Spend an hour or two at Shibumi, a dark, friendly spot in DTLA run by Chef David Schlosser, and you may find yourself lost in thought, deeply contemplating several things you once took for granted. You will encounter flavors and textures that seem curious or exotic on the first bite, only to find yourself with a primal craving for them minutes later. Schlosser has a way of making the magical seem like the most natural thing in the world.
To give just one example: I have had shiso peppers before in my life, many times. I have enjoyed them, asked about them and re-ordered them. But in the course of our basic omakase service, we got two dishes in a row that gave showcased shiso as if it were a basket ingredient in a food competition, and I found myself thinking about it a different way. A simple dish of cucumbers stuffed with shiso leaves was followed by bamboo topped with a shiso miso, both of which paired curiously well with the Toki Japanese whiskey highball I was working on. The first bite was an eyebrow raiser, not quite what I was expecting but not unpleasant either, with the shiso serving as a dusky counterpoint to the salty cucumbers. But by the time we finished the bamboo dish, I felt like I had found a new go-to spice as essential and unavoidable as garlic. How did I get this far in life without having experienced this, in quite this way, before?
And this is the beauty of an omakase menu – you’ll get things you would never think to ask for or pick from a list of options. The pickled gourd that adorns our plate of perfectly-cooked beef has to pickle for two years before it can be served, and one’s first reaction might be to say “sounds like a lot of fuss for a bloody condiment!” Then, you bite into that beef, with that gourd on top of it, and it’s undeniable – yes, this was the right thing to go with it, two years appears to be the right time to have pickled it, neither more nor less. There is nothing else you would ask for in its place. With every one of these unexpected but pleasing touches, Shibumi induces surrender to its uncompromising vision.
But while the preparations are precise and sometimes complex, the desired effect is serenity, with the satisfied smile of the diner who has just felt some unpleasant part of life melt away in a drizzle of pickled plum irizake atop a delicate slice of sea bream sashimi. We’ve had miso soup with tofu floating in it for so long, how has no one ever thought to replace the tofu with an egg custard before? It liquefies in the mouth under the slightest pressure, and gives a new, satisfying makeover to a classic.
When we are presented with a Raindrop Cake for dessert–a large, transparent circular jelly adorned with soybean powder and black sugar sauce–I have to laugh out loud. It is the trippiest, most whimsical thing I think I have ever been served in a restaurant. Digging in, making sure to get all the components in a single bite, it comes through–this IS exactly what a raindrop would taste like if you could bottle it up and put it on a plate.
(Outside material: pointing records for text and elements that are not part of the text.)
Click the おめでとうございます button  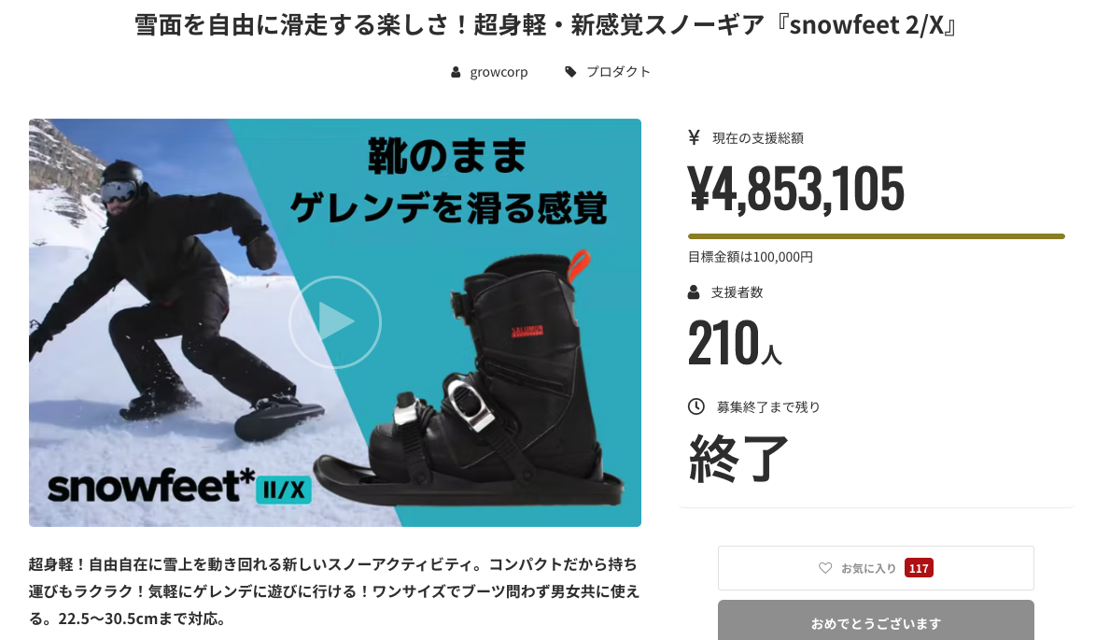(876, 620)
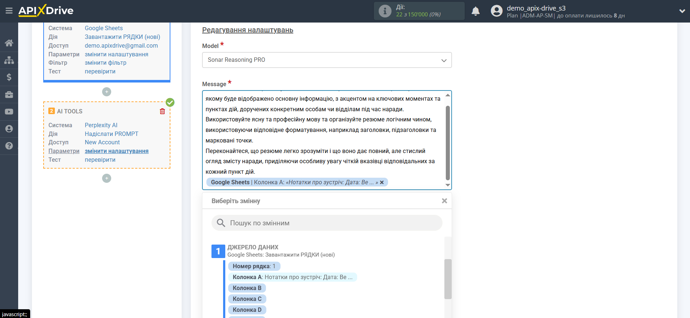The image size is (690, 318).
Task: Add step with the plus button below AI TOOLS
Action: pyautogui.click(x=106, y=178)
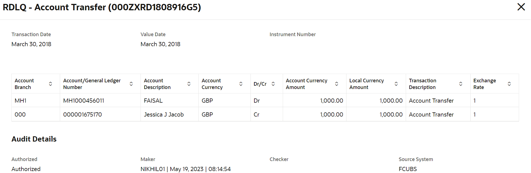
Task: Select the MH1 branch cell
Action: coord(20,101)
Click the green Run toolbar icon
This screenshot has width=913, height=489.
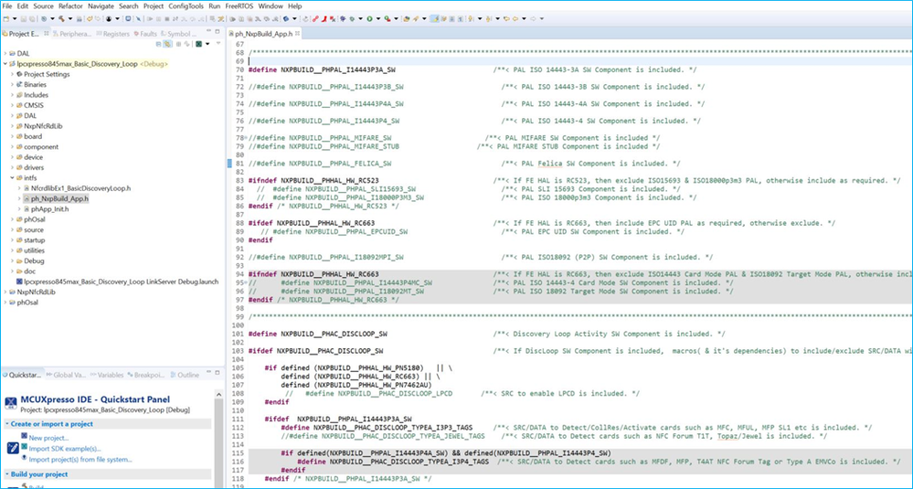point(370,18)
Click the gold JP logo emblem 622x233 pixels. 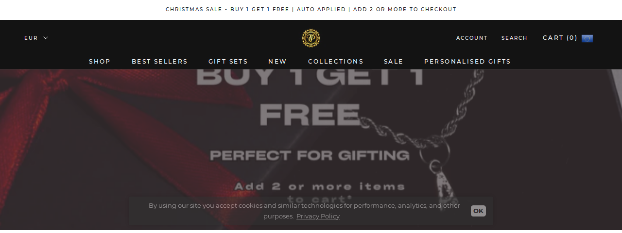coord(311,38)

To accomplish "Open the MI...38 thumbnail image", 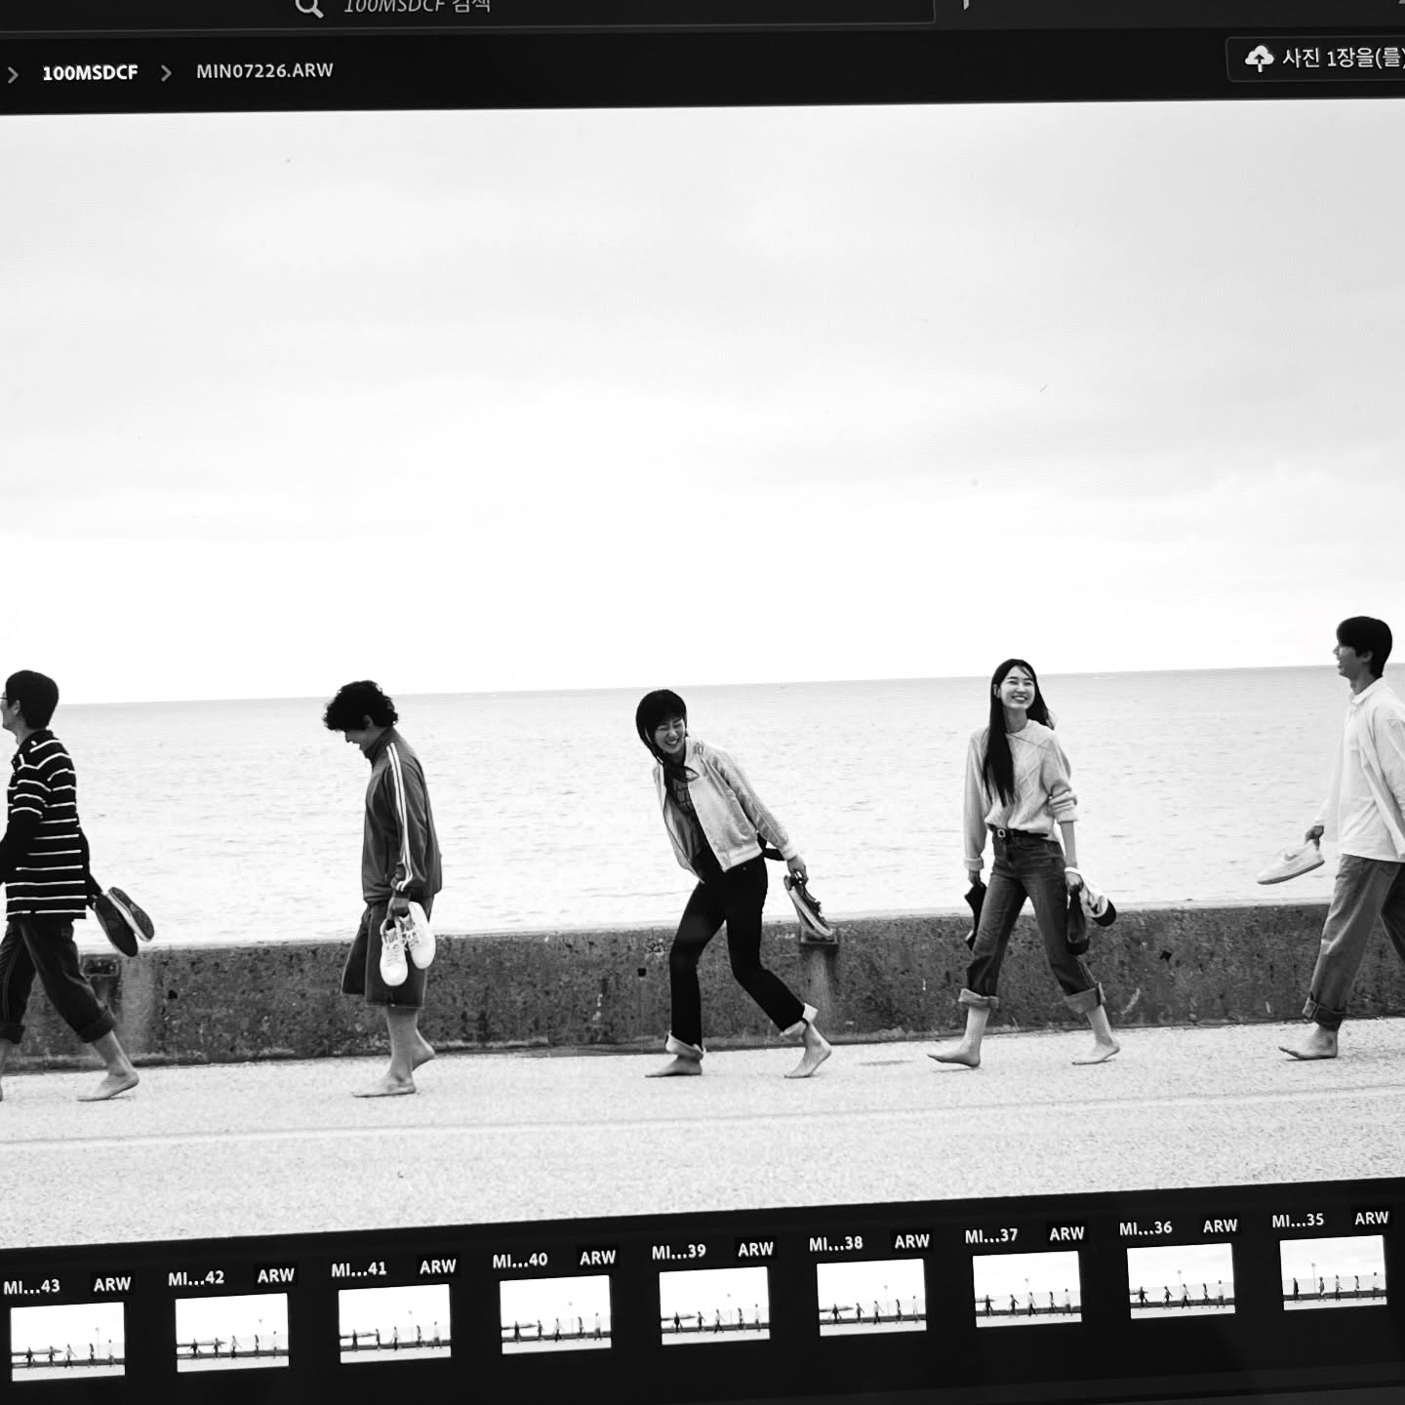I will point(871,1295).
It’s adorable, high-concept, perfectly executed, and it works–a light, refreshing, not-too-sweet conclusion to a meal that has built up in intensity over considerable time. It is like being served something out of a dream.
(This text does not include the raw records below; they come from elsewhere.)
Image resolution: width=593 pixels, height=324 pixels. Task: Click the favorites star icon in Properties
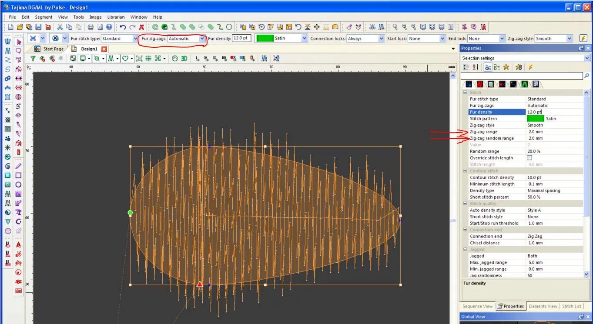click(x=506, y=67)
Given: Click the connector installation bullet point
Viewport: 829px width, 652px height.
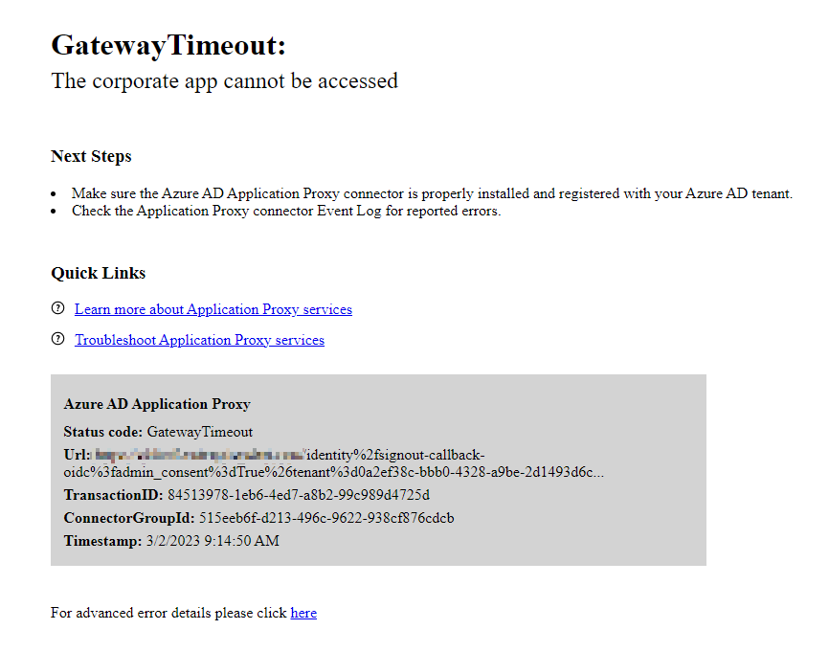Looking at the screenshot, I should 431,192.
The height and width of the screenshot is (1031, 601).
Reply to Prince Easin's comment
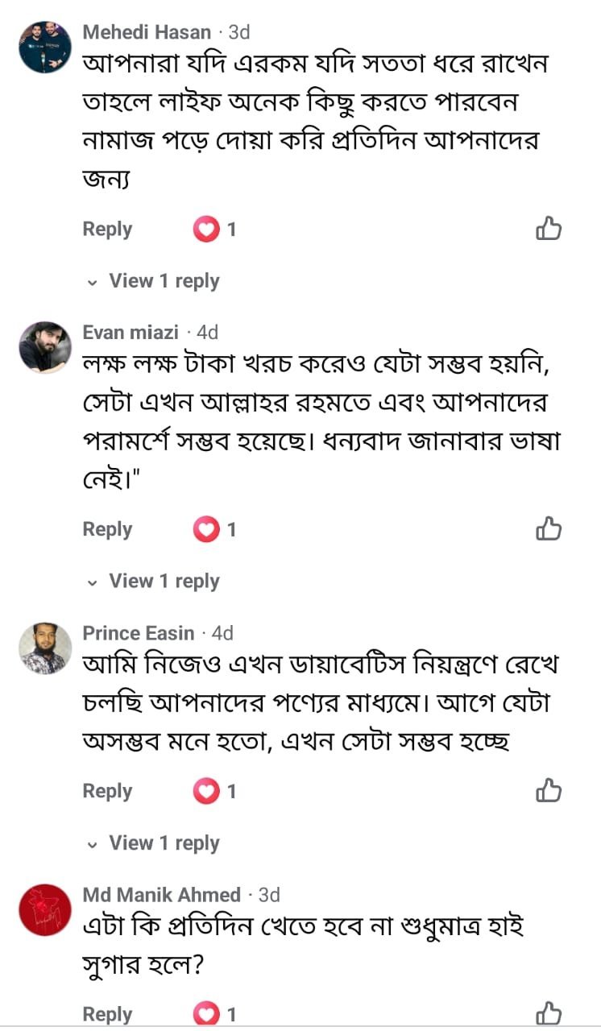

If you’re prepared to bring a sense of adventure to dinner, and place yourself firmly in the hands of a chef with a singular vision, in the hopes of ending up in a place you haven’t been, this is currently one of your best options in town. Book a seat now, and do sit at the bar, a magnificent piece of wood transported here from New Orleans. Japanese Kappo-style dining invites interaction between the customers and the chef, and it’s a pleasure to get into things here.